Sunday 15 April 2018

FOUNDATION TV series picked up by Apple TV

David Goyer's Foundation TV project, based on Isaac Asimov's dated-but-influential series of seven SF novels, has landed at Apple TV.


Goyer, who wrote Chris Nolan's Dark Knight trilogy and films such as Blade, Dark City and Man of Steel, picked up the project along with Skydance Entertainment when a HBO version helmed by Jonathan Nolan was shelved (in favour of their Westworld series, which has been a big hit). After several studios considered the series, Apple have picked it up as hopefully their first big tentpole original series.
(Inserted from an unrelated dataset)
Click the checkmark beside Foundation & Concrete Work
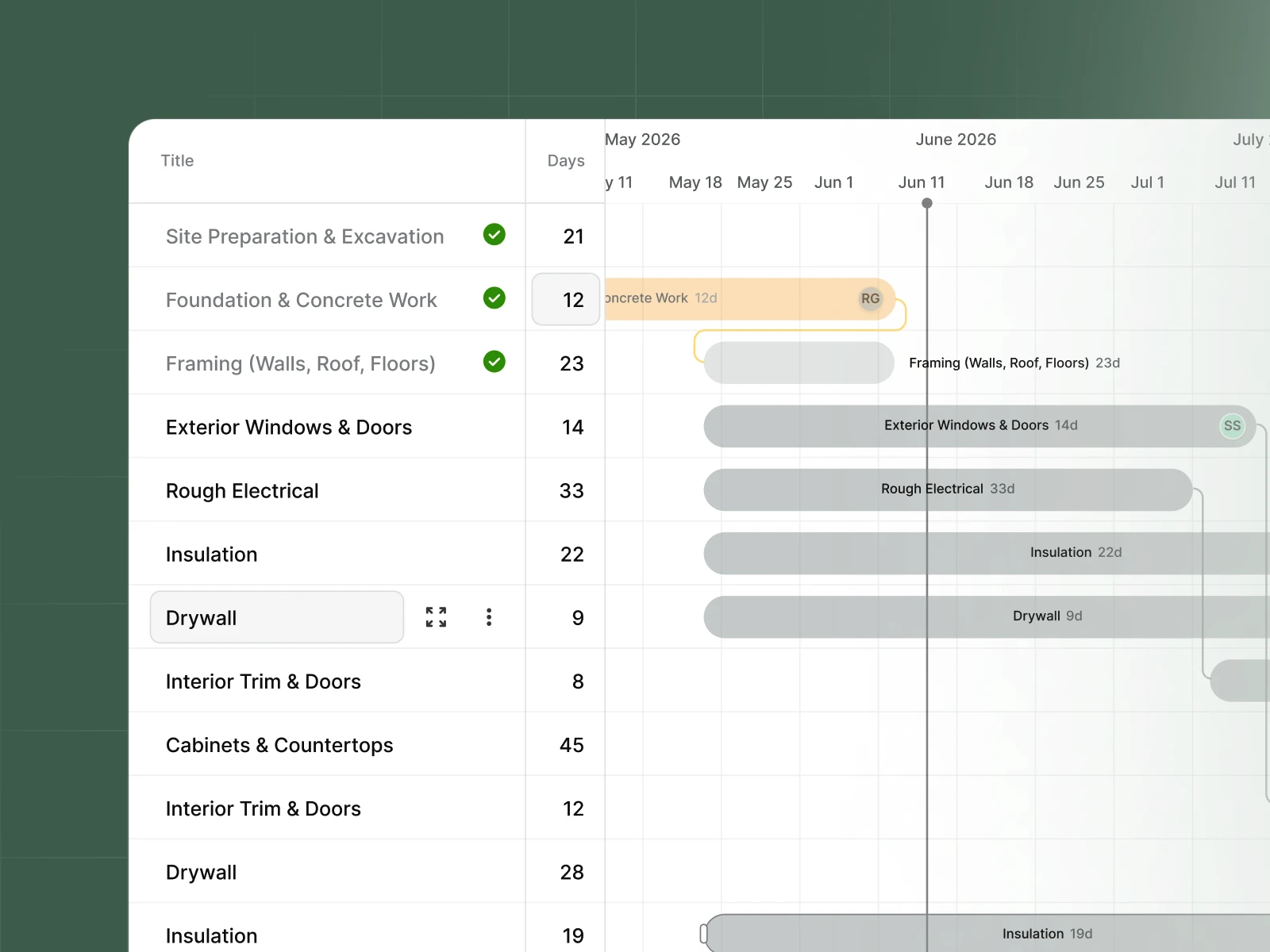The height and width of the screenshot is (952, 1270). 494,299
Isaac Asimov's Foundation saga began with a series of short stories published in the 1940s. These became much better-known when they were collected into three "fixup" novels: Foundation (1950), Foundation and Empire (1951) and Second Foundation (1952), collectively known as the Foundation Trilogy. Thirty years later, after being showered with money from his publisher, Asimov returned to the setting in Foundation's Edge (1982) and Foundation and Earth (1986), the latter of which tied together the Foundation setting with his earlier Robots saga, the Empire trilogy and the stand-alone novels The End of Eternity and Nemesis. Indeed, some readers now believe that Asimov intended for all of his SF work to be part of this setting, where it is not explicitly contradicted (with shades of Stephen King's multiverse). Asimov ended his career with two prequels, Prelude to Foundation (1989) and Forward the Foundation (1992). After his death, the "Killer Bs" of science fiction (Gregory Benford, Greg Bear and David Brin) continued the series with three more prequels: Foundation's Fear (1997), Foundation and Chaos (1998) and Foundation's Triumph (1999).
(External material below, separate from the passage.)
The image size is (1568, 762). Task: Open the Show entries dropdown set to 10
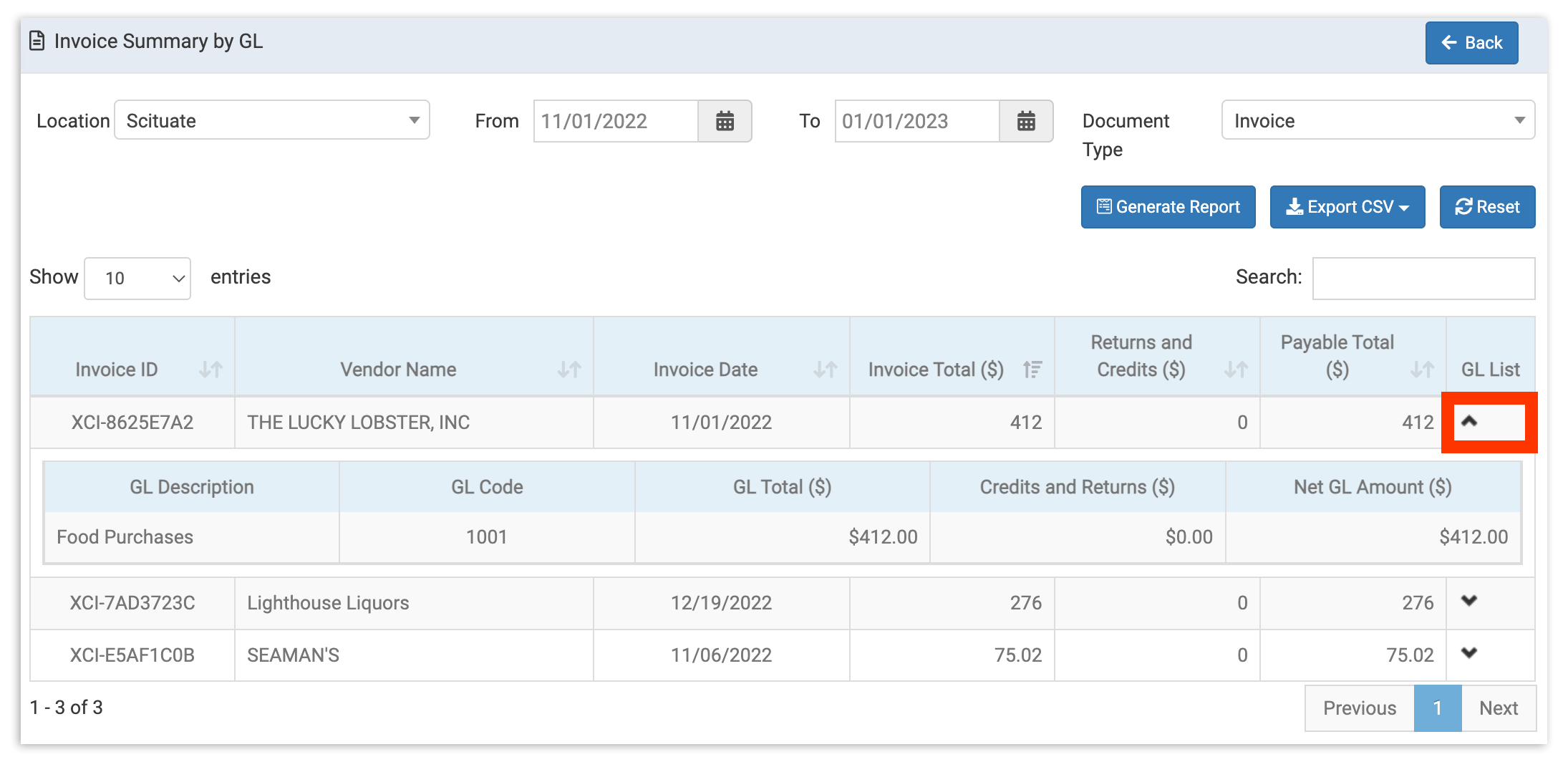click(137, 278)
The Foundation saga is set 22,000 years in the future. The Galactic Empire, which has existed for 12,000 years and brought stability to the human-colonised galaxy (there are no aliens in the setting), is starting to fragment and collapse. Statistician and mathematician Hari Seldon has created a science known as "psychohistory" which can predict the future based on previous historical events. Seldon's calculations suggest that the Empire is going to collapse, and in doing so will plunge the galaxy into chaos that will take humanity 30,000 years to recover from. Seldon proposes an alternative plan, the creation of a repository of knowledge and its scientific guardians who will guide humanity out of the darkness and reduce the interregnum to just a single millennium: the Foundation. The first three books span the first three centuries of the Foundation and explore the Empire's collapse, the emergency of a mutant warlord known as the Mule (whose existence could not be foretold by the Seldon Plan) and the conflict between the Foundation and the mysterious Second Foundation, which has been influencing it from behind the scenes. The later books explore what happens when a Foundation scientist and adventurer discovers both Earth and the existence of other forces manipulating events.

There have been multiple attempts to adapt Foundation over the years but these have foundered on the problems of the series' long chronology, its frequent multi-decade time jumps (which preclude the existence of a returning, regular cast) and the fact it is both extremely dated (earning its current genre fame more from nostalgia than quality) and has been hugely influential on later, superior works such as the Dune series and Star Wars, of which a Foundation adaptation may appear derivative.

It will be interesting to see what Goyer comes up with. I suspect a radically different story to what Asimov portrayed in his novels.